Transcribe the data exactly, stopping after the "Refund policy (252, 2482)" line.

(Stored records)
========================================

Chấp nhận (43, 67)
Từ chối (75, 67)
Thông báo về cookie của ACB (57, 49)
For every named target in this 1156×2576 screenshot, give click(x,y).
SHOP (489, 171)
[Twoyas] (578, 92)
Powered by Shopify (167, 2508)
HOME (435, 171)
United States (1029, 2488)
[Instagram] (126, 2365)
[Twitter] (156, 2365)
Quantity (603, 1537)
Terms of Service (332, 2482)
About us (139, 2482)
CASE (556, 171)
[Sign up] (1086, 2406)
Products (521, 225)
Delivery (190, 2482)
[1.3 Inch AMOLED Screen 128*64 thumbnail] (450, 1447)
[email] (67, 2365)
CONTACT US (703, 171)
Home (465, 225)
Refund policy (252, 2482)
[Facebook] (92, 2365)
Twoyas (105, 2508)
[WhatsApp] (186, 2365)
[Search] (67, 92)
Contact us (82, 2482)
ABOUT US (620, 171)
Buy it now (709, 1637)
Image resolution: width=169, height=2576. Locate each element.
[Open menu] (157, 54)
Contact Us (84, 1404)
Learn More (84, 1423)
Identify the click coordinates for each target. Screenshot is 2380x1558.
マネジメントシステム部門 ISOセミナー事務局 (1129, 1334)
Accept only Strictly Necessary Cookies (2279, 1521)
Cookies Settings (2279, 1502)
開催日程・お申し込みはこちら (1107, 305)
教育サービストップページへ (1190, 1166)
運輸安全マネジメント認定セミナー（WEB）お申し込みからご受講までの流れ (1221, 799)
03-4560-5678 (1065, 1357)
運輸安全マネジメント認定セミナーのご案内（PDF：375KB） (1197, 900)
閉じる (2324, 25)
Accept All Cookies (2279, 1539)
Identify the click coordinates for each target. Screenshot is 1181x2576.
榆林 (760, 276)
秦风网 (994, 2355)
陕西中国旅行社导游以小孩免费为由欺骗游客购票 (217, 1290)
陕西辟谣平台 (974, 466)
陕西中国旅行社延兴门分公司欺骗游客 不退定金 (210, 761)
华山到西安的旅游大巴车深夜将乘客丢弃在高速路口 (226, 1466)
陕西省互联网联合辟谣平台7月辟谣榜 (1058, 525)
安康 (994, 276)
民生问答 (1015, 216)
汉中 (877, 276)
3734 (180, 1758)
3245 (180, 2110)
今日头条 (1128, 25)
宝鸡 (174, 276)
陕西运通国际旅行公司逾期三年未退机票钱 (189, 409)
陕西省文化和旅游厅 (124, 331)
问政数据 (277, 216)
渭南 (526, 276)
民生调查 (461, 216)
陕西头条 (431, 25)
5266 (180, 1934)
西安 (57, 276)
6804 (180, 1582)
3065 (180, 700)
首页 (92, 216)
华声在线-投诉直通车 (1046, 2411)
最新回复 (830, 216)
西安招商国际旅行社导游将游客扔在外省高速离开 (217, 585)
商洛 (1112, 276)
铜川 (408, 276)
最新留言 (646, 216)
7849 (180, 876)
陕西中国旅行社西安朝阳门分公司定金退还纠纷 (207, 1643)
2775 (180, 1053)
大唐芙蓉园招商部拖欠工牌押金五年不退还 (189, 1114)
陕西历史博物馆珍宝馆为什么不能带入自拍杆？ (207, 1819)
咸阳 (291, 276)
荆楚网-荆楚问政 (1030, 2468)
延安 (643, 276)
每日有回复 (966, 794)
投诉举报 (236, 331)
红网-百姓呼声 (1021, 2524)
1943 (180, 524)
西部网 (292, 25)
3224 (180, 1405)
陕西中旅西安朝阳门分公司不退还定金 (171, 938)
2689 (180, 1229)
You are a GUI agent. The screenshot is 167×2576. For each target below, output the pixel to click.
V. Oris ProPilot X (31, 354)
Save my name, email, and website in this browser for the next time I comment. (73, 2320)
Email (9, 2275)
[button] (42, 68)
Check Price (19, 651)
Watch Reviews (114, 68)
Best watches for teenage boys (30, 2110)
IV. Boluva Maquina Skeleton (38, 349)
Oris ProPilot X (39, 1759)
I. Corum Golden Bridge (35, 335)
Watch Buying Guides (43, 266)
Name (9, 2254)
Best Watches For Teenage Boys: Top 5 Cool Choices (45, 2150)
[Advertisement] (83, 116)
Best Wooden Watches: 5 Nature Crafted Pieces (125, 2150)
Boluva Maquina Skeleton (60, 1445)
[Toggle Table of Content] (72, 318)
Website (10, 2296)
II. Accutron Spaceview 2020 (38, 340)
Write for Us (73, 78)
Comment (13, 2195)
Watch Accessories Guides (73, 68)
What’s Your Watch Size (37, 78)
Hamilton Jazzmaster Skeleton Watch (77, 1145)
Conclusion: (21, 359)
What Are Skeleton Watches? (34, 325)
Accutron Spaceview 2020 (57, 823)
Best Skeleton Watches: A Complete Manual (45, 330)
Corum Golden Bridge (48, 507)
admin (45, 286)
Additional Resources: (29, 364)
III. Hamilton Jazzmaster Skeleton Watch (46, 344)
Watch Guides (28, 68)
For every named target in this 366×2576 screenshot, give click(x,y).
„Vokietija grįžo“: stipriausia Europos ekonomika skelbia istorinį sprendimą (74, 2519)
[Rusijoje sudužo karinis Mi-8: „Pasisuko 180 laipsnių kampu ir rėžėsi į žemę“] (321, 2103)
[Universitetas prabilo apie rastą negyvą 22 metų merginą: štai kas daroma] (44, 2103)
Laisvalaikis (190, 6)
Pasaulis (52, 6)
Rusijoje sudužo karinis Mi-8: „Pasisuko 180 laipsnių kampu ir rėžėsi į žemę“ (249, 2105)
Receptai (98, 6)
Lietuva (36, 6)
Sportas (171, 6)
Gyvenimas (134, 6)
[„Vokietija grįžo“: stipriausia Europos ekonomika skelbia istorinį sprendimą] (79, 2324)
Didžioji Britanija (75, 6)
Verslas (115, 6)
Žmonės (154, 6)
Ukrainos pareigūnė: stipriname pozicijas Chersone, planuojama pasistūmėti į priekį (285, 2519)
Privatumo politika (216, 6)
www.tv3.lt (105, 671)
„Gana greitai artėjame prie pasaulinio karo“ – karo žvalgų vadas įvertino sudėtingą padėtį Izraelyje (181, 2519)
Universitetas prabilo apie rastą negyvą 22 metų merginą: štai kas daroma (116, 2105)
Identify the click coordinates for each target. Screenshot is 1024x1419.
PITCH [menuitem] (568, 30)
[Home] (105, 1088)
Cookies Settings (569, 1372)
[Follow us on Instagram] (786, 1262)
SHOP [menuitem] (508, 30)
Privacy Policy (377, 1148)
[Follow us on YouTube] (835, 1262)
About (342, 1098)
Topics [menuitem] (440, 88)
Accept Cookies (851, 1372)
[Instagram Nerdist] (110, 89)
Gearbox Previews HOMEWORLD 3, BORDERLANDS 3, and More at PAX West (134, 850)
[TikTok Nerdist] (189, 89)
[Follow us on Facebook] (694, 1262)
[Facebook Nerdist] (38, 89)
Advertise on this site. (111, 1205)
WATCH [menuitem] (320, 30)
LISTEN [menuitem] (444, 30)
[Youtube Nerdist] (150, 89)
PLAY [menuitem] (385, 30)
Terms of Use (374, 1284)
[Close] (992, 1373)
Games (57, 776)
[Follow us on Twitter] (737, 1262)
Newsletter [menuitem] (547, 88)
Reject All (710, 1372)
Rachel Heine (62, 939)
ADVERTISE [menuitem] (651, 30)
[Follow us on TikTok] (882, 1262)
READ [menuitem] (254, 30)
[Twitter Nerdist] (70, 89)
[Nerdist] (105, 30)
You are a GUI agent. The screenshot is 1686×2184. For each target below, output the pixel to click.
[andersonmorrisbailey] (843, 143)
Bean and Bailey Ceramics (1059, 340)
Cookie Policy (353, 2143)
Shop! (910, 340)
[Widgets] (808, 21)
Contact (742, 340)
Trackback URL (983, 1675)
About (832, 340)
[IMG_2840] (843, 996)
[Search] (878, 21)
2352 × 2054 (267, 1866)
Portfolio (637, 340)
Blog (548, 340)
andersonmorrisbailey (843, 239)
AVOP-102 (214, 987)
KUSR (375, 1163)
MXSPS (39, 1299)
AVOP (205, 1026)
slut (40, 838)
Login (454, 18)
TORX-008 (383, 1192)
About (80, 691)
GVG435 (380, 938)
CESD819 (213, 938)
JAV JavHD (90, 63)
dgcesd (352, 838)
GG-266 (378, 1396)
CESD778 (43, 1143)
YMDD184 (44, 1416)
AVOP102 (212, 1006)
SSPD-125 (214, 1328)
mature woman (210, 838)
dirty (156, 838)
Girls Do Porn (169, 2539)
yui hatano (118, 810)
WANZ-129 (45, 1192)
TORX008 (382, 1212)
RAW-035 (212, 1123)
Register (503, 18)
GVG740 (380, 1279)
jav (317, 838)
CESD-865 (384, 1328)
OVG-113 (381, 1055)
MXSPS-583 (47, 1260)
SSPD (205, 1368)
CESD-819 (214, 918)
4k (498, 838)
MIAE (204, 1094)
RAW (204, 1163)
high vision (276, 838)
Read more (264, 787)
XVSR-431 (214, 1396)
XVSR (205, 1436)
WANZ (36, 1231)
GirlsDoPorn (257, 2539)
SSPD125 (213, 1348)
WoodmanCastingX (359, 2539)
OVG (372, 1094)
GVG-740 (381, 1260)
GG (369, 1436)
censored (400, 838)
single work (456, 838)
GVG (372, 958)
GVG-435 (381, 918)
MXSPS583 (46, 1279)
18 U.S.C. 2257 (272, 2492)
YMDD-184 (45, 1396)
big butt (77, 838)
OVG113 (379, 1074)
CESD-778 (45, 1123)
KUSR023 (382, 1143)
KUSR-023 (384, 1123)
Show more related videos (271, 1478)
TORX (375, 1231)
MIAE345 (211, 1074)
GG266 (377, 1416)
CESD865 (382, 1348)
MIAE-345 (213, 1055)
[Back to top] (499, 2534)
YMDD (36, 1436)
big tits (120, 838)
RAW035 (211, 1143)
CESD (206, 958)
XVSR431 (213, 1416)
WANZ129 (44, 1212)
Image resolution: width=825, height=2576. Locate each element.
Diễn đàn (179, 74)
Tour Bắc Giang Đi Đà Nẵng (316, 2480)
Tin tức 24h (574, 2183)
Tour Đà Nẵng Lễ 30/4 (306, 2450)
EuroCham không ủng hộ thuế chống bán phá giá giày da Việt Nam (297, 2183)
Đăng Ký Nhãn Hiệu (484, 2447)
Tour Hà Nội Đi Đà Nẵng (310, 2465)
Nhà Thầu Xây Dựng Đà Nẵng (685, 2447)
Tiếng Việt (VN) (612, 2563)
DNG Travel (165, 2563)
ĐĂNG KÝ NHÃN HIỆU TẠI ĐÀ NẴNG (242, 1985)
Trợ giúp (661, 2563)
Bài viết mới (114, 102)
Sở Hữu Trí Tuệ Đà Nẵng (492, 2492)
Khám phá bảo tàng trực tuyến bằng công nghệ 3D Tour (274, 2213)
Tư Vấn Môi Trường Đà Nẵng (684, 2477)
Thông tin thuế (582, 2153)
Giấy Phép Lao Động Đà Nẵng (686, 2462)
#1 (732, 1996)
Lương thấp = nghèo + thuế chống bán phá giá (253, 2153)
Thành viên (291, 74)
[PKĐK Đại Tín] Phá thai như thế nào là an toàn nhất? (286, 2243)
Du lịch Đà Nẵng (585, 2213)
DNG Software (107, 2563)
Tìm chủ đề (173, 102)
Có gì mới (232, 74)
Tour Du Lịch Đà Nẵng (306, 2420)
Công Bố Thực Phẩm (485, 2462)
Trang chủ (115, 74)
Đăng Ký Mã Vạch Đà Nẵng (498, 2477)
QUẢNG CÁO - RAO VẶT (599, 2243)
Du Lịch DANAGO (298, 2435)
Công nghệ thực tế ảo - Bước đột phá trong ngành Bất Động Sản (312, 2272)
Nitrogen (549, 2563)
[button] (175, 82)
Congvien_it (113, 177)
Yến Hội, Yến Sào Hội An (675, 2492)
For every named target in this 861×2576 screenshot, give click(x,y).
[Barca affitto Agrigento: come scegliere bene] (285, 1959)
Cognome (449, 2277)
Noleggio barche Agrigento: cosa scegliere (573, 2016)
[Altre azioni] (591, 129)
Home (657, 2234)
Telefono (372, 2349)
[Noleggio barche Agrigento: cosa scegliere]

========================================

• [Task response]
Chấp nhận (43, 67)
Từ chối (75, 67)
Thông báo về cookie của ACB (57, 49)
For every named target in this 1156×2576 screenshot, give click(x,y).
SHOP (489, 171)
[Twoyas] (578, 92)
Powered by Shopify (167, 2508)
HOME (435, 171)
United States (1029, 2488)
[Instagram] (126, 2365)
[Twitter] (156, 2365)
Quantity (603, 1537)
Terms of Service (332, 2482)
About us (139, 2482)
CASE (556, 171)
[Sign up] (1086, 2406)
Products (521, 225)
Delivery (190, 2482)
[1.3 Inch AMOLED Screen 128*64 thumbnail] (450, 1447)
[email] (67, 2365)
CONTACT US (703, 171)
Home (465, 225)
Refund policy (252, 2482)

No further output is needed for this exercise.